* Work required *
Give the entries again exactly; drop the pictures.

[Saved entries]
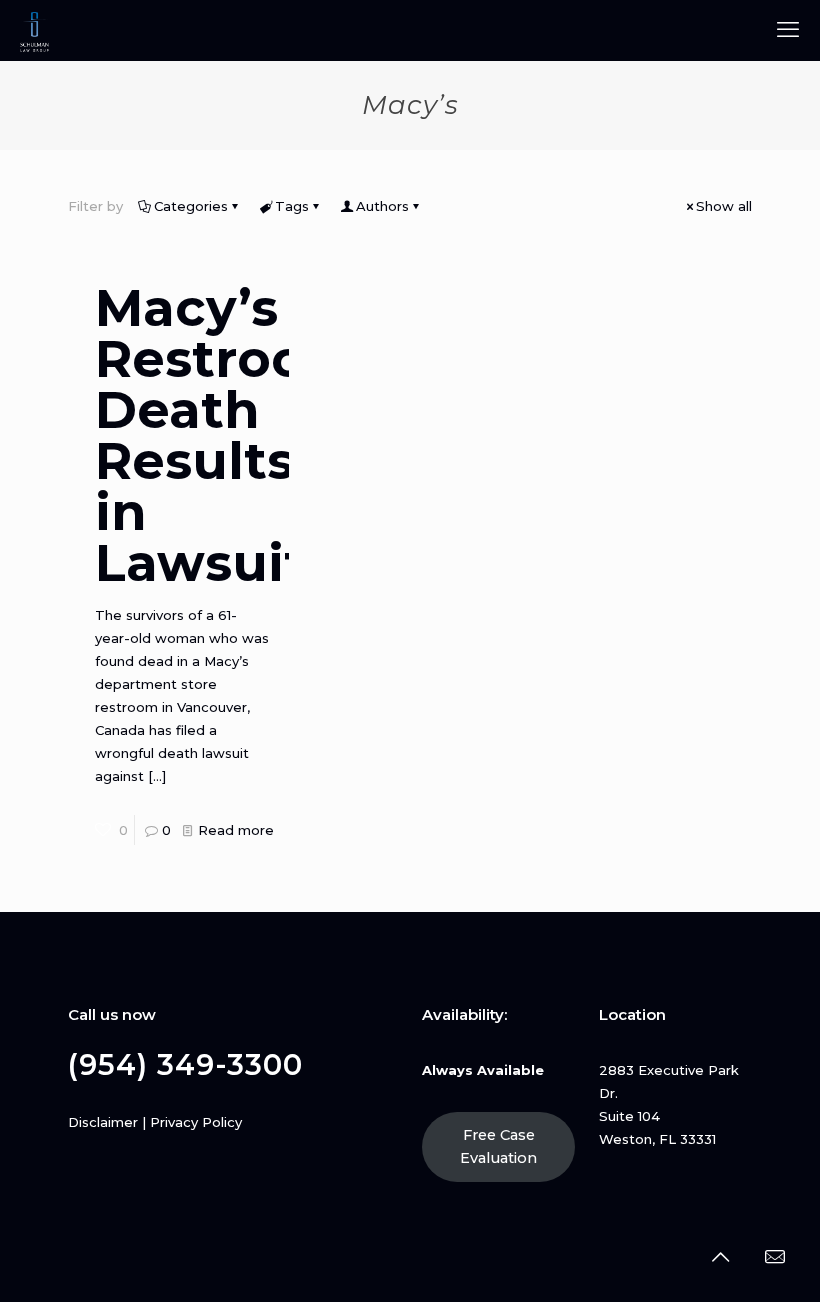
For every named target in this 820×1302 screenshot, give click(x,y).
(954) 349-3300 (185, 1064)
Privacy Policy (196, 1122)
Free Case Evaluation (498, 1146)
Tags (292, 206)
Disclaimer (103, 1122)
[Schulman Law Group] (34, 30)
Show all (724, 206)
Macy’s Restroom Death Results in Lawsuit (227, 435)
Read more (236, 830)
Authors (382, 206)
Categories (191, 206)
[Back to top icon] (720, 1257)
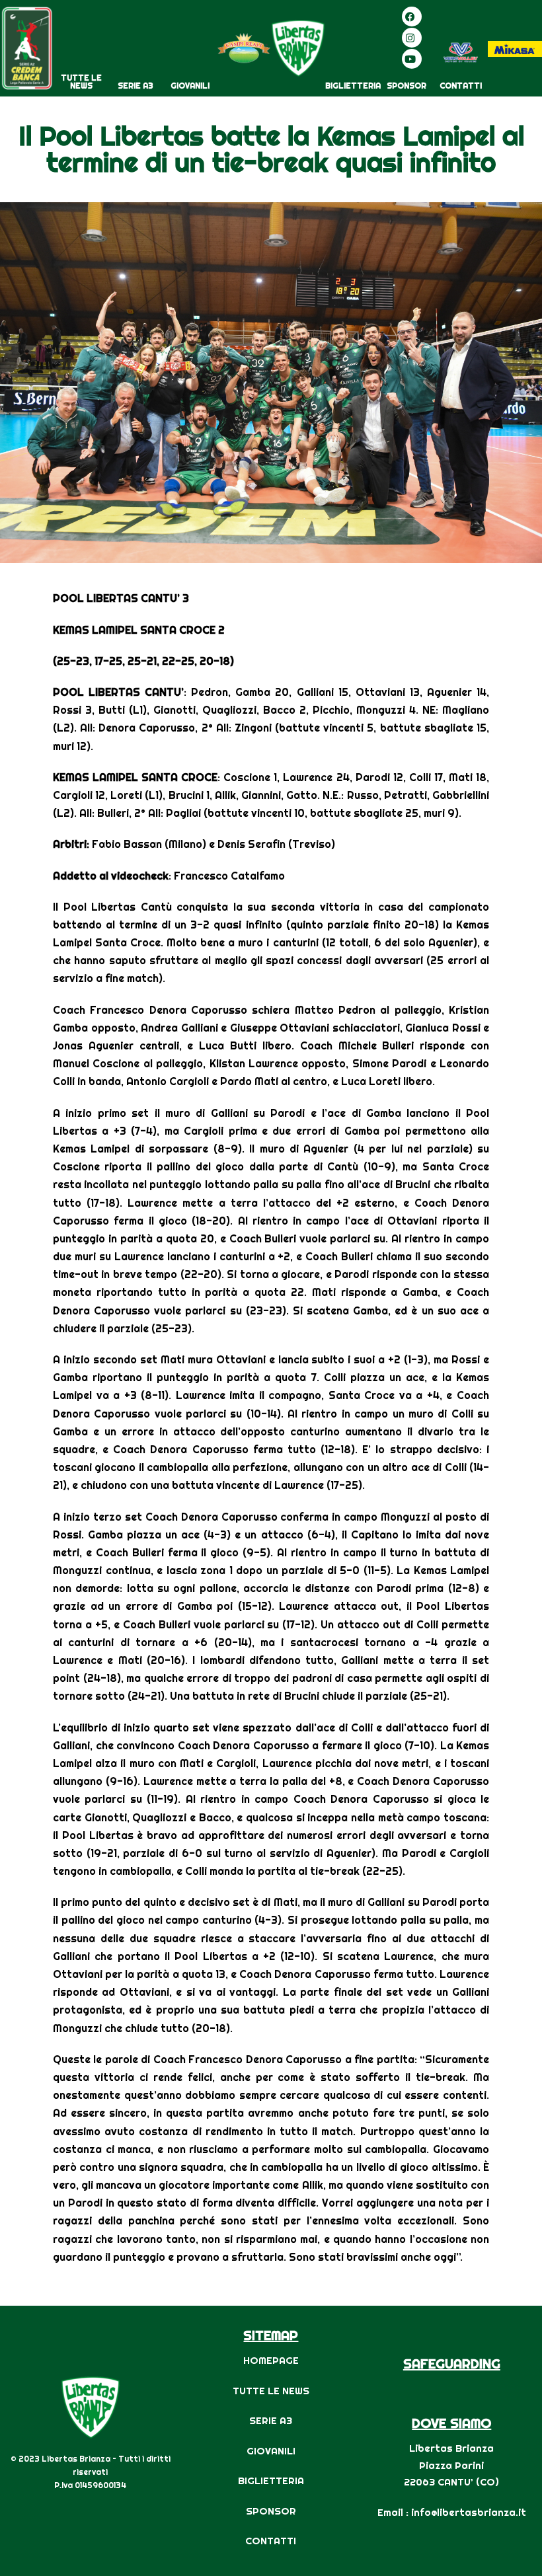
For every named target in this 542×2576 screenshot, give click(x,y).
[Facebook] (412, 16)
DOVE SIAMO (451, 2423)
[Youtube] (412, 59)
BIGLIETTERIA (353, 86)
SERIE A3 (135, 86)
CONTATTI (461, 86)
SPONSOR (406, 86)
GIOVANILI (190, 86)
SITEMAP (270, 2335)
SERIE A (267, 2420)
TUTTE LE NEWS (81, 82)
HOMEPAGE (271, 2360)
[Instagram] (412, 38)
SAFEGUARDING (451, 2363)
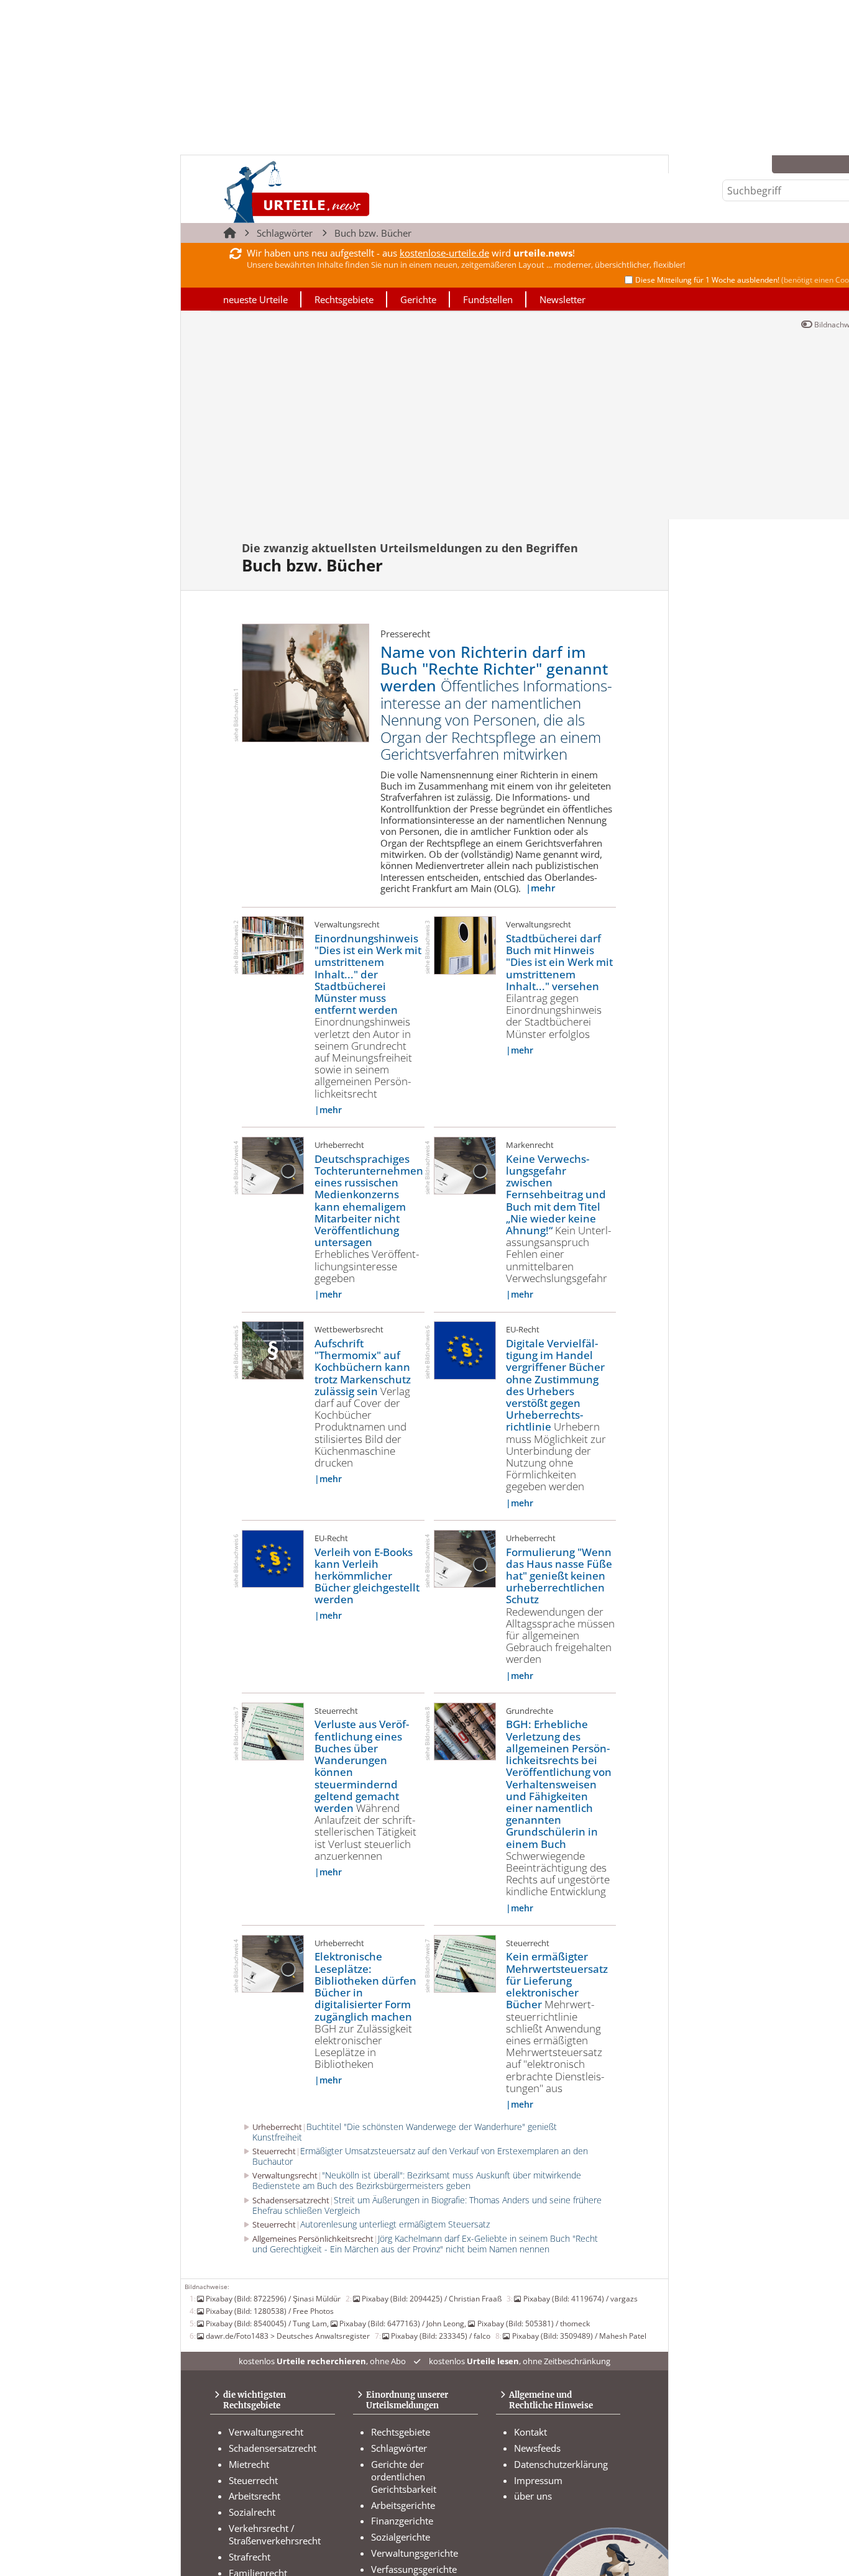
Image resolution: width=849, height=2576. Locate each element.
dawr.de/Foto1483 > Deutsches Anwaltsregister (288, 2336)
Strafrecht (249, 2557)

* Exercise answer *
For every named target in this 820×1302 screenshot, give click(x,y).
(954) 349-3300 (185, 1064)
Privacy Policy (196, 1122)
Free Case Evaluation (498, 1146)
Tags (292, 206)
Disclaimer (103, 1122)
[Schulman Law Group] (34, 30)
Show all (724, 206)
Macy’s Restroom Death Results in Lawsuit (227, 435)
Read more (236, 830)
Authors (382, 206)
Categories (191, 206)
[Back to top icon] (720, 1257)
For every named target in this 542×2576 screenshot, give click(x,y).
[Facebook] (412, 16)
DOVE SIAMO (451, 2423)
[Youtube] (412, 59)
BIGLIETTERIA (353, 86)
SERIE A3 (135, 86)
CONTATTI (461, 86)
SPONSOR (406, 86)
GIOVANILI (190, 86)
SITEMAP (270, 2335)
SERIE A (267, 2420)
TUTTE LE NEWS (81, 82)
HOMEPAGE (271, 2360)
[Instagram] (412, 38)
SAFEGUARDING (451, 2363)
Image resolution: width=849, height=2576. Locate each element.
dawr.de/Foto1483 > Deutsches Anwaltsregister (288, 2336)
Strafrecht (249, 2557)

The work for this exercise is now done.